BEGIN LISTED RECORDS
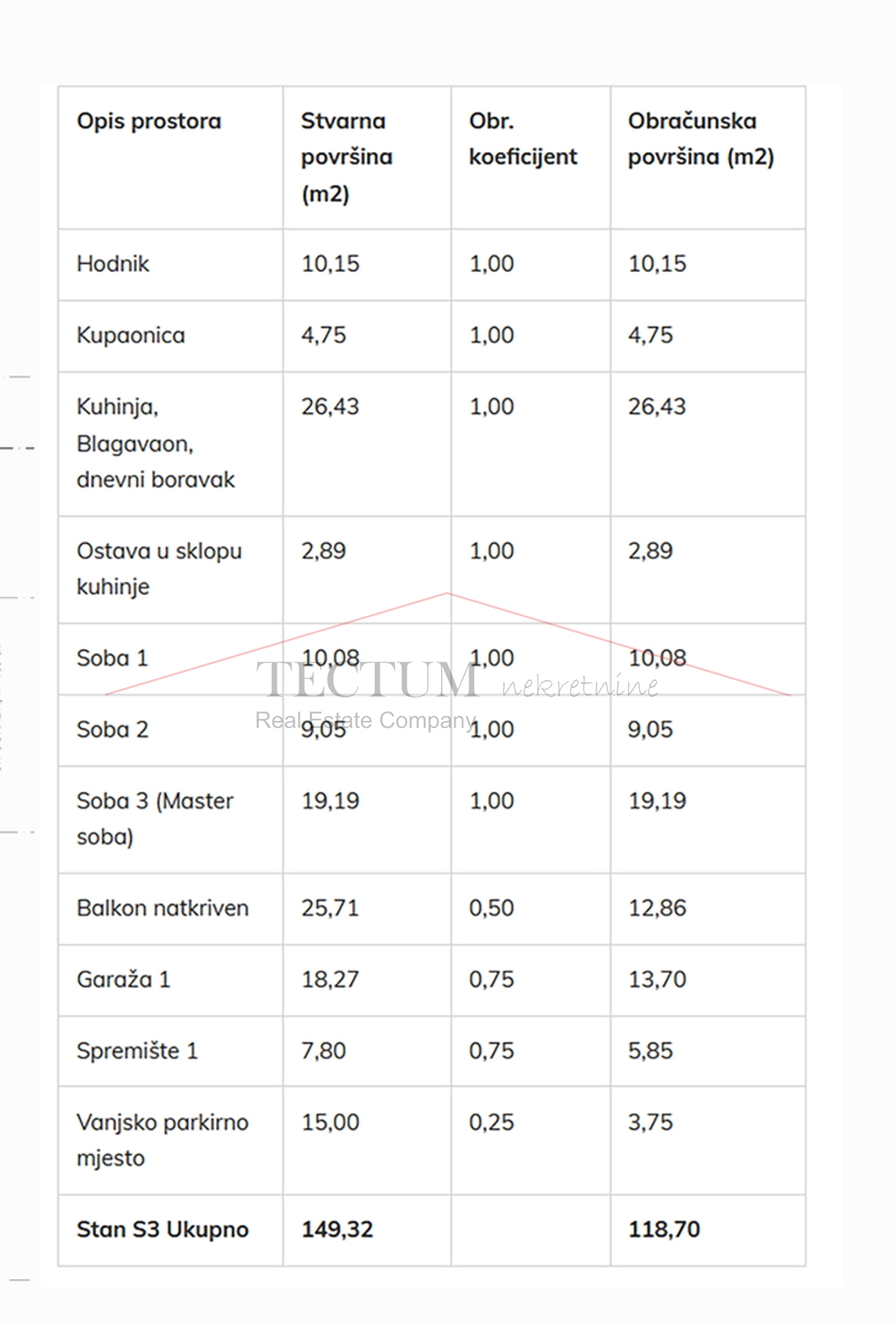
Task: Select the Kupaonica row label
Action: point(131,336)
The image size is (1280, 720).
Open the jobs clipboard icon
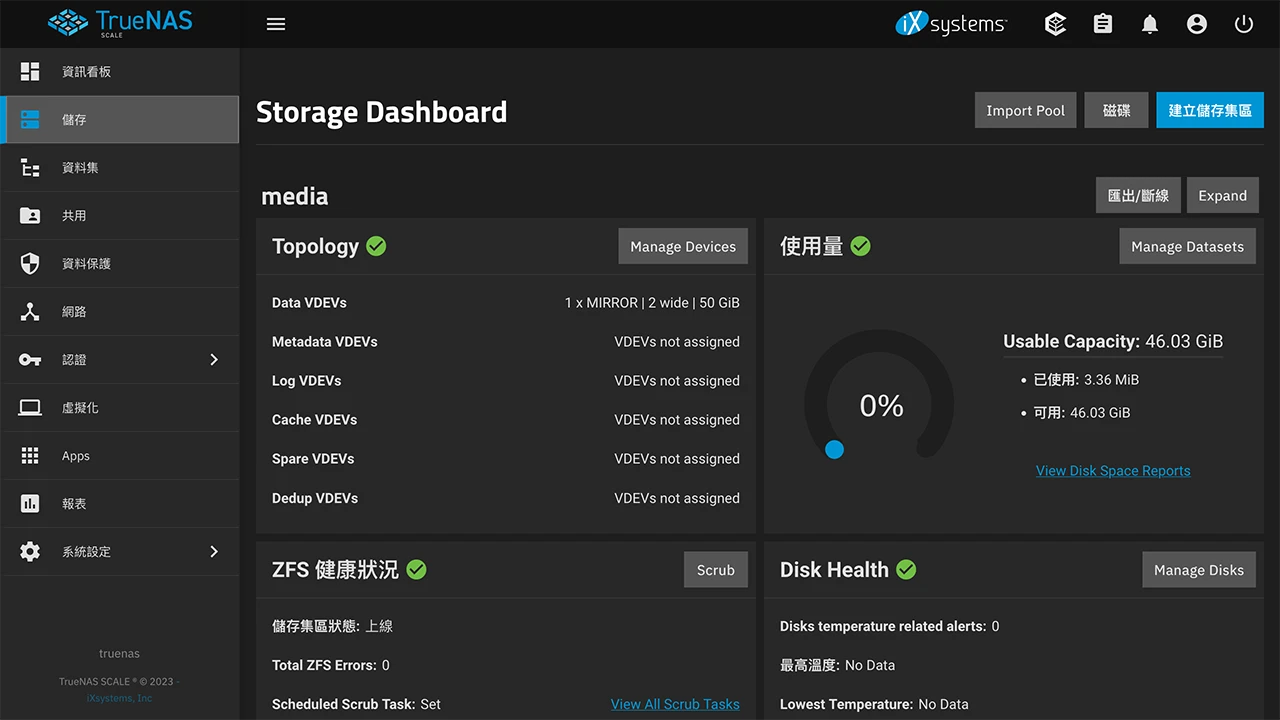(1103, 24)
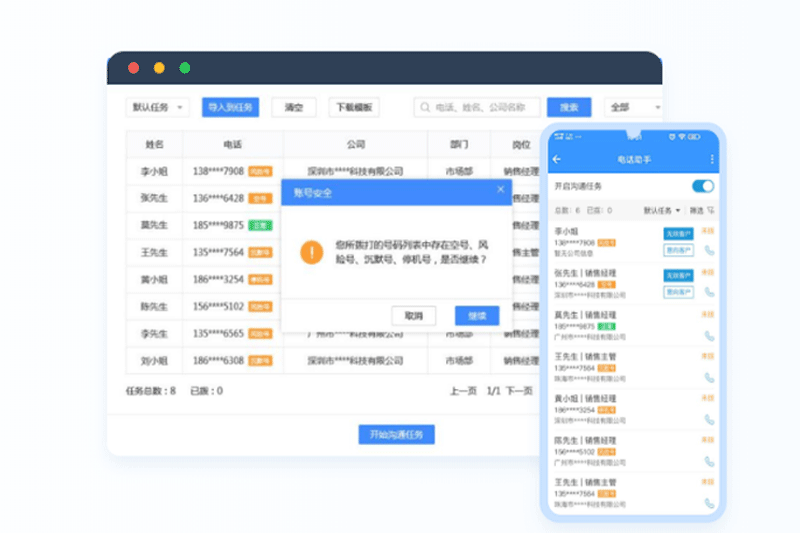Go to previous page via 上一页

(463, 391)
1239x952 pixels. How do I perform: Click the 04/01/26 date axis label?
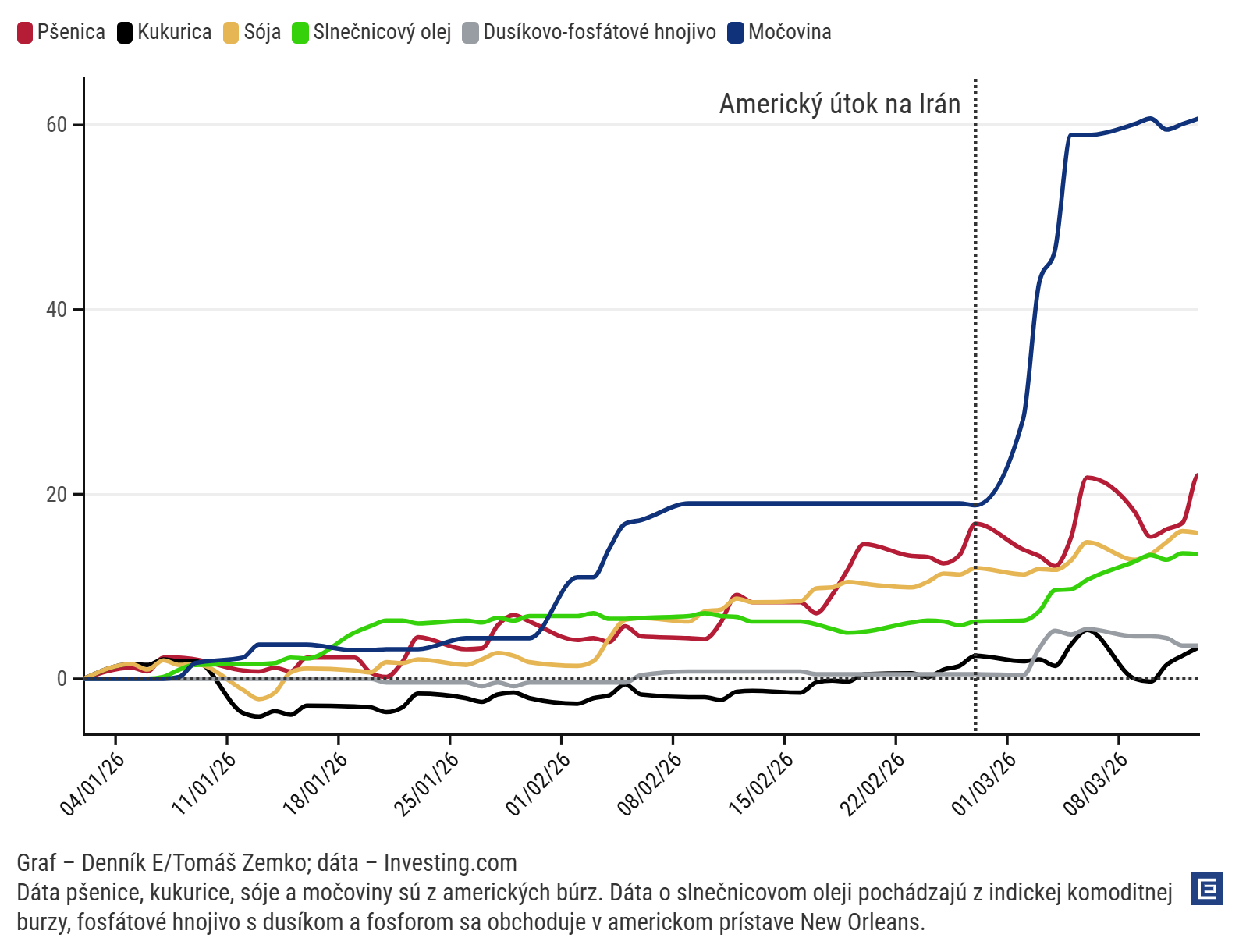click(x=93, y=784)

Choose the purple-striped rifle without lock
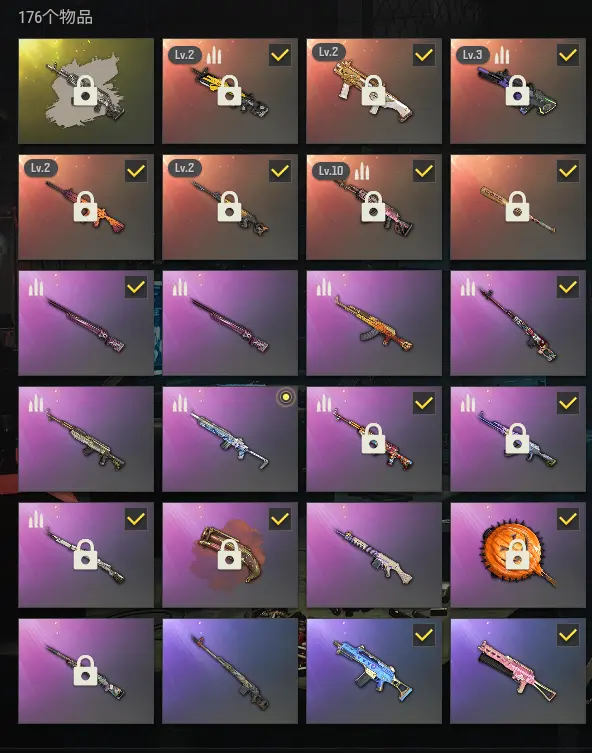click(374, 555)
END LISTED RECORDS
The expected output is an exact copy of the lines from the one holding "The image size is (1280, 720)." through the last line of the listing above, with the pictures omitted.

## TASK RESPONSE
The image size is (1280, 720).
Open the jobs clipboard icon
(1103, 24)
Go to previous page via 上一页

(463, 391)
1239x952 pixels. How do I perform: Click the 04/01/26 date axis label?
click(x=93, y=784)

Choose the purple-striped rifle without lock
click(374, 555)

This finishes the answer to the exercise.